═════ Data to process ═════

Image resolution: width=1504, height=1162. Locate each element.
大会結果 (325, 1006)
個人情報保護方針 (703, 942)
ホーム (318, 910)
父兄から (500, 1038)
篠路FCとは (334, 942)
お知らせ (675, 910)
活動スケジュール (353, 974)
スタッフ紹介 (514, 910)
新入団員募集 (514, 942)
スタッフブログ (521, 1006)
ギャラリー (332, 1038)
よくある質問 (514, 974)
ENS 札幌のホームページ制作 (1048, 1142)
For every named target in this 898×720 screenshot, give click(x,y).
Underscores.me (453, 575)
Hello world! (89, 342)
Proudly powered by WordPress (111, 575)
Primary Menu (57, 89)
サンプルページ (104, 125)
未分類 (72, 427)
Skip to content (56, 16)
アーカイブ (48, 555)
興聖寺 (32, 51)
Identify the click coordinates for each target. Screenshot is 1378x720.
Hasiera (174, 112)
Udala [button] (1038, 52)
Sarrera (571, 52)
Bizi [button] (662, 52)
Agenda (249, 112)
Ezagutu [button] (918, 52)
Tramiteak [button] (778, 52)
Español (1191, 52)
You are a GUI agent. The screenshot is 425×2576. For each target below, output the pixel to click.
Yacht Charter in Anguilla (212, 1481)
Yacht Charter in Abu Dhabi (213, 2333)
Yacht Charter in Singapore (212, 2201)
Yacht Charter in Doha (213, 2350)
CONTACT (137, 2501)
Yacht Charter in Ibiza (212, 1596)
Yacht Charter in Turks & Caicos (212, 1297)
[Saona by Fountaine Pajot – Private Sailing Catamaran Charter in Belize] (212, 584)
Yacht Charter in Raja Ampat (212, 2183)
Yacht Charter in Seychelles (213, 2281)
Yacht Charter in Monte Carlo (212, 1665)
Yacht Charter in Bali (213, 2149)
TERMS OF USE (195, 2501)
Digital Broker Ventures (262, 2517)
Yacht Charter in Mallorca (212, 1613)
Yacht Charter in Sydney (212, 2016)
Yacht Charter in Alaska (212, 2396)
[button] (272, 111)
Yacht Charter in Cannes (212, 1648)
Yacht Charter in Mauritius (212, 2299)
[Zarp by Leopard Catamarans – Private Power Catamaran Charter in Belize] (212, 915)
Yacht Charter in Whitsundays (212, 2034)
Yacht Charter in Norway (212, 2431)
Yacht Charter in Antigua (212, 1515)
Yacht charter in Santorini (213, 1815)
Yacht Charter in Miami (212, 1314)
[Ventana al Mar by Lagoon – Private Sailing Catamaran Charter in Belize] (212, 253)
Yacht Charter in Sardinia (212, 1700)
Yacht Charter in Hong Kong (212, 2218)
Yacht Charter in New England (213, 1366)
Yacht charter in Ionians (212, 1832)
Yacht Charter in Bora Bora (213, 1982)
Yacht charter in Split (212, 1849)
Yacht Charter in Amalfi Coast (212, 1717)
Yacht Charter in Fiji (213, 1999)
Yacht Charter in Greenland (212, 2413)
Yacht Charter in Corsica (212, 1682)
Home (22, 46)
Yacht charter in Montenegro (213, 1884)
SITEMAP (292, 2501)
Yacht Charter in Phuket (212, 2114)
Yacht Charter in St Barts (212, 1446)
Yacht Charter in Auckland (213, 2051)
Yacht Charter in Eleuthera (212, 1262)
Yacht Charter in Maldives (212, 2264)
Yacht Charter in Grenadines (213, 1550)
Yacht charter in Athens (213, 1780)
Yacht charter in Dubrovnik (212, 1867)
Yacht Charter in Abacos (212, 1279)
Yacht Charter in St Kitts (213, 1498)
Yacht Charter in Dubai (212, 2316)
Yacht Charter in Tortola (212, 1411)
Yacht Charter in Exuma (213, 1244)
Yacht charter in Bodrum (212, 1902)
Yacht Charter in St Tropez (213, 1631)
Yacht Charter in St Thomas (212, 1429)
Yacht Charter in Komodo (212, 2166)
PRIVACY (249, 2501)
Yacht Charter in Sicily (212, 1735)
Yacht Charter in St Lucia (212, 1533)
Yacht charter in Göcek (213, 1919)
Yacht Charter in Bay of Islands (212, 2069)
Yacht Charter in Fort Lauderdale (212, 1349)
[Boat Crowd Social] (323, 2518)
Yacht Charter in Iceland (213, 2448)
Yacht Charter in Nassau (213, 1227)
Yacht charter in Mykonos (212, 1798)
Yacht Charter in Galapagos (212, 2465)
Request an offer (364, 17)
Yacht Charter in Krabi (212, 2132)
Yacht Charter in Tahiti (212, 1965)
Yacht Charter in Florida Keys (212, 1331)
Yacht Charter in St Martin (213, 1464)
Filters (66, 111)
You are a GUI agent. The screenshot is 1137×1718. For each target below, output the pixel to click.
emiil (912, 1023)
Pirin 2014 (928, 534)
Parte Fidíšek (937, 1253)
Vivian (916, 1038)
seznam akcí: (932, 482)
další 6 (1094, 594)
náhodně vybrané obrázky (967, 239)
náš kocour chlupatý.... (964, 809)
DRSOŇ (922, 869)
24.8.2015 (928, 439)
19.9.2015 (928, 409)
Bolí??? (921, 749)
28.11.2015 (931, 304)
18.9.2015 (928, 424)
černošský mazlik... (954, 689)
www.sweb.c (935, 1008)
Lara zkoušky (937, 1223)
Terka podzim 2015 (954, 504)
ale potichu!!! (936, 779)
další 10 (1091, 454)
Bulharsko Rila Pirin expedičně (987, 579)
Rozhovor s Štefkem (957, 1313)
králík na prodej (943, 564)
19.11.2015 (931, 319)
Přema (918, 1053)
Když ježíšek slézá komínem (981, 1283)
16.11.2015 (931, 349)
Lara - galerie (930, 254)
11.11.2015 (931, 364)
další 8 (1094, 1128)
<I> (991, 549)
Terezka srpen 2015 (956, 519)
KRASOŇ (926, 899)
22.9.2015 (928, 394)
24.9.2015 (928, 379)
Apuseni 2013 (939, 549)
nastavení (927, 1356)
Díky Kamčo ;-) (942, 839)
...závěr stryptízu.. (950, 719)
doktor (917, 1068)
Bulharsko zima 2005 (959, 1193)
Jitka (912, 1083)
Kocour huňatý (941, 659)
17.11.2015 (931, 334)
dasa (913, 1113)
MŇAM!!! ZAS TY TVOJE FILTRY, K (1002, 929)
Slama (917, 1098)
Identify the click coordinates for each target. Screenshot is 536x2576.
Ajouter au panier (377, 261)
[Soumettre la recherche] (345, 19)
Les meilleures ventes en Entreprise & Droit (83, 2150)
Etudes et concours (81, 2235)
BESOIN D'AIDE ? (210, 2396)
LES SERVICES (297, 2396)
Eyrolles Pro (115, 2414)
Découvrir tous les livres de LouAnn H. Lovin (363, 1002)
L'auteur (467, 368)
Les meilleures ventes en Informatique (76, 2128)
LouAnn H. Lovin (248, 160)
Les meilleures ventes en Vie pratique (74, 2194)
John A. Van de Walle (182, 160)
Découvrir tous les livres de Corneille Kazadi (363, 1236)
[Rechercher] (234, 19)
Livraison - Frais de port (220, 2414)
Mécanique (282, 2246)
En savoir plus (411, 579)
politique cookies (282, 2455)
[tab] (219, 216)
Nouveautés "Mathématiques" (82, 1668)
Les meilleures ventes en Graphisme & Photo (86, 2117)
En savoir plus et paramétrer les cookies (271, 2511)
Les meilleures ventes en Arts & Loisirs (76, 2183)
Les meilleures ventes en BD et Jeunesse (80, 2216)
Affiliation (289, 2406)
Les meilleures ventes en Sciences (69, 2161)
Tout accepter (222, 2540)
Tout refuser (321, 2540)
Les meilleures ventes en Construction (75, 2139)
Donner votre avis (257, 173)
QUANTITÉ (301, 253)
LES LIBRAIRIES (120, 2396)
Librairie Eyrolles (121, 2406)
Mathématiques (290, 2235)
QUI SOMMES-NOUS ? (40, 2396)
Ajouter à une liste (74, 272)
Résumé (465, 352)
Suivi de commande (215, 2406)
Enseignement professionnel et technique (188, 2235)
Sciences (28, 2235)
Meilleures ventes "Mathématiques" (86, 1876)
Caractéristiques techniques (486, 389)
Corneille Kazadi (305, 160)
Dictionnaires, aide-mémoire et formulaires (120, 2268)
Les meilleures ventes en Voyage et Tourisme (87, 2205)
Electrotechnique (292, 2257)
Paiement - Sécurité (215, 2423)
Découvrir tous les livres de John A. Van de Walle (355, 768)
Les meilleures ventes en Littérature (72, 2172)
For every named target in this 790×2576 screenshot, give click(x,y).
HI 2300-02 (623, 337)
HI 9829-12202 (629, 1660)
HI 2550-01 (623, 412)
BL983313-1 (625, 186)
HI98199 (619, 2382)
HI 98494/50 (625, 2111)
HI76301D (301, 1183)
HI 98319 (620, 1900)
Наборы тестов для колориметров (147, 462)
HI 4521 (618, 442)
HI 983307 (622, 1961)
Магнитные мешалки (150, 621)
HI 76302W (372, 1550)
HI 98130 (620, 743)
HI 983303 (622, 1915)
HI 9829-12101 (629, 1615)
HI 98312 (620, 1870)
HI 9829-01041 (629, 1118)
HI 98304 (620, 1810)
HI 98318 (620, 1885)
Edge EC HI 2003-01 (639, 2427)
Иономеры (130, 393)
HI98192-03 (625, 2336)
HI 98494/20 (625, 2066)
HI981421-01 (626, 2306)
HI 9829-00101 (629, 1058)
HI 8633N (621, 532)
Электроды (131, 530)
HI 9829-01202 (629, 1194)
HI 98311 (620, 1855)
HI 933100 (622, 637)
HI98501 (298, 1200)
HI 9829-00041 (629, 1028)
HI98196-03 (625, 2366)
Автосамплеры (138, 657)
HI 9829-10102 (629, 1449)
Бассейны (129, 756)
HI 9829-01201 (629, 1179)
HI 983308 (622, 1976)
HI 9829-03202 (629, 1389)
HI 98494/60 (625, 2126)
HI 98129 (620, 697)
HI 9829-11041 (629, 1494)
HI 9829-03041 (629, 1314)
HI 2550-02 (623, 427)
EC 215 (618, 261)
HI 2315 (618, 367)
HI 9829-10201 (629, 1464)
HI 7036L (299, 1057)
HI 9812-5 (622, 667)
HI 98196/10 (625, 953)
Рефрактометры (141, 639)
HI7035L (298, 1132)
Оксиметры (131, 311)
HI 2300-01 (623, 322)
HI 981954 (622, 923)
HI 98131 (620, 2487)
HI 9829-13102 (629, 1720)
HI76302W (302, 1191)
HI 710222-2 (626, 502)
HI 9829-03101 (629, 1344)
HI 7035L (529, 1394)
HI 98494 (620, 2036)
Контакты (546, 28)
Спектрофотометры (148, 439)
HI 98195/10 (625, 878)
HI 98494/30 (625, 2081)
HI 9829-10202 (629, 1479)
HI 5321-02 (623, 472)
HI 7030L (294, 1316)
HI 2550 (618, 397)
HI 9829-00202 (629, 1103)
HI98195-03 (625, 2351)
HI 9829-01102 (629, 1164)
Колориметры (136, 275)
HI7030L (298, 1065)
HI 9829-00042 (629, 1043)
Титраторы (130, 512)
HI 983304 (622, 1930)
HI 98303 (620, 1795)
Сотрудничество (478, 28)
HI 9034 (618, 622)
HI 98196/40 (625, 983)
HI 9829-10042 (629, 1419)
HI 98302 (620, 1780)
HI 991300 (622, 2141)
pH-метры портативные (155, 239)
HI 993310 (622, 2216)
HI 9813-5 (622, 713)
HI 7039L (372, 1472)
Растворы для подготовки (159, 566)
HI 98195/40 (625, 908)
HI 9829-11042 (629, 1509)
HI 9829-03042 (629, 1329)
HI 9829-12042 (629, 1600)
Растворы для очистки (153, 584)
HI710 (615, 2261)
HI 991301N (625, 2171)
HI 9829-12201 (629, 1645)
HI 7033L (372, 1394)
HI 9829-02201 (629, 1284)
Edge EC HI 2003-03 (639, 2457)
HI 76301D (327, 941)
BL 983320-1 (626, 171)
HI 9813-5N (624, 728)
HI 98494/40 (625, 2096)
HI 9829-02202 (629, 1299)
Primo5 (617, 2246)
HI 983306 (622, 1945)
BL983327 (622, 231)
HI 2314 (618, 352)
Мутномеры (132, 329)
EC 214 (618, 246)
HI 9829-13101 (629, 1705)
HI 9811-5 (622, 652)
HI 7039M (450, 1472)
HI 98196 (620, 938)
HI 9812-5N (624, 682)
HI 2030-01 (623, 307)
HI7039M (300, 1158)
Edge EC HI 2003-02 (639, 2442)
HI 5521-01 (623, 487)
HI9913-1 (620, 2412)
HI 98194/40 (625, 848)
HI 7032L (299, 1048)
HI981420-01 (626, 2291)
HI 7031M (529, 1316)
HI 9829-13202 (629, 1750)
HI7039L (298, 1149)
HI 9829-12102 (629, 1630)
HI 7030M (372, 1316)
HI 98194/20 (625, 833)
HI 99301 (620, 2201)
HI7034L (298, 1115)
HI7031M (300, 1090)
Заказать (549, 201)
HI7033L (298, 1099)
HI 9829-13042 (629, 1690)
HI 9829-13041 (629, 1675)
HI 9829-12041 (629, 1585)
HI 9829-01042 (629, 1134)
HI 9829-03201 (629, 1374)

═════

* **Task requirements**
Starting at the line that contains "HI 5521-01 (623, 487)" and ending at the last line of the data, repeat each line in full, with every coordinate in the answers scaled by 1.35 and rounded to the nearest whole number (halves round up). Keep all other text unchanged.

* **Answer to this task**
HI 5521-01 (841, 657)
HI9913-1 (837, 3256)
HI 98194/40 (844, 1145)
HI 7032L (404, 1415)
HI981420-01 (845, 3093)
HI 7031M (714, 1777)
HI 9829-13202 (849, 2363)
HI7039L (402, 1551)
HI 9829-12102 (849, 2201)
HI 7030M (502, 1777)
HI 98194/20 (844, 1125)
HI 99301 (837, 2971)
HI7034L (402, 1505)
HI7031M (405, 1472)
Заказать (741, 271)
HI7033L (402, 1484)
HI 9829-13042 (849, 2282)
HI 9829-13041 (849, 2261)
HI 9829-12041 (849, 2140)
HI 9829-01042 (849, 1531)
HI 9829-03201 (849, 1855)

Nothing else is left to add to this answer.